Can you explain what you mean a little better.

What exactly do you mean by "sound field property".

And what changes?

In a sealed room, at very low freq, the soundfield will approximate the same all across the entire room, and the velocity part will be low.
There will, however, be differences as you move in very close to the source, and more for increasing frequency.
Depends on the room, but I also agree that even very close to the source, in fact even inside a horn mouth, there is significant contribution from room reflections.

In the near field close to a source pressure and velocity are 90 degrees out of phase.
Near field means that the distance to the source is small or comparable to the wavelength, the wavefront is spherical, so that the velocity potential kind of 'leaks' sideways.
In the far field pressure and velocity are in phase, as the wavefront now approaches a plane wave.

However, for a standing wave in a room the net intensity is zero, and pressure and velocity are 90 degrees out of phase.
The active intensity is zero, but the reactive intensity is high.

In all practical situations in real rooms reflections will affect both phase and amplitude of the velocity potential relative to pressure, so that intensity will be highly influenced by the room and QUITE different from the free field situation.

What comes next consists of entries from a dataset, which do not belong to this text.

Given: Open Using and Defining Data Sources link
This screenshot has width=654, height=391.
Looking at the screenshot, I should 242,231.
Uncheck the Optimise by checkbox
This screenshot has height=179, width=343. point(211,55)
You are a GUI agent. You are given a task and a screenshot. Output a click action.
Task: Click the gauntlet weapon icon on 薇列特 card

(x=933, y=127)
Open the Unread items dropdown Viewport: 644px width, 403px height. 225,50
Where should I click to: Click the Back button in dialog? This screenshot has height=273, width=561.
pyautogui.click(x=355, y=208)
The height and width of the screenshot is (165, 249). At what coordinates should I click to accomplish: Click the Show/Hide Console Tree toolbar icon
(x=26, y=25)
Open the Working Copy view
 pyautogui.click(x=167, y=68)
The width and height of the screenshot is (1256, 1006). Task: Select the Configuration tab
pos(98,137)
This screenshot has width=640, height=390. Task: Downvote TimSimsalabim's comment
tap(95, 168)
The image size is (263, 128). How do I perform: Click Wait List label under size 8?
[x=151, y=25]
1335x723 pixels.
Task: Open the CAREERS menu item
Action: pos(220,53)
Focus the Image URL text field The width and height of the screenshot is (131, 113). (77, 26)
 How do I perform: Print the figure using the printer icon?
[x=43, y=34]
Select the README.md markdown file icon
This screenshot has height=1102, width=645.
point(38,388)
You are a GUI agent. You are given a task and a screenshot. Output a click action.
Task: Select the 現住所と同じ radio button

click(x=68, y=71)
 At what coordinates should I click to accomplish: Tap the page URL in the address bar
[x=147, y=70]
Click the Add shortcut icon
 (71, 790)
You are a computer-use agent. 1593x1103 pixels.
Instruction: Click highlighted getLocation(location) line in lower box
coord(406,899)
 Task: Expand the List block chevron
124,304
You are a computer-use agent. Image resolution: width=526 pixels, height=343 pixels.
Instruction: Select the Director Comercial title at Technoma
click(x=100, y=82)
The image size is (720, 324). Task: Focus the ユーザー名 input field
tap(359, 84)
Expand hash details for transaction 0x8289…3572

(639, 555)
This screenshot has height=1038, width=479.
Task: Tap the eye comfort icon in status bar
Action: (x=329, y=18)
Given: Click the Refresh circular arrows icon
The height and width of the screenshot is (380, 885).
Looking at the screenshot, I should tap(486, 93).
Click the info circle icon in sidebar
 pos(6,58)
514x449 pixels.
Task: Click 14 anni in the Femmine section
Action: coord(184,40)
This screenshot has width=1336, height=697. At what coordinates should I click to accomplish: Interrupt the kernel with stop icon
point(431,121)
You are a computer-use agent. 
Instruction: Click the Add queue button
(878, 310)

Clothing and skin may be more sensitive to velocity, and velocity even out of phase with pressure may work.
If there is no driving pressure, the air particle velocity will just disappear when the wave hits something with higher resistance, such as the floor.
 
Mid and upper bass impact, which works more on the solid parts of the body, would then require more intensity - there has to be pressure, as well as velocity.
A sound field with high intensity is a plane wave, in free field.
Such conditions we find outdoor, at distances > wavelength.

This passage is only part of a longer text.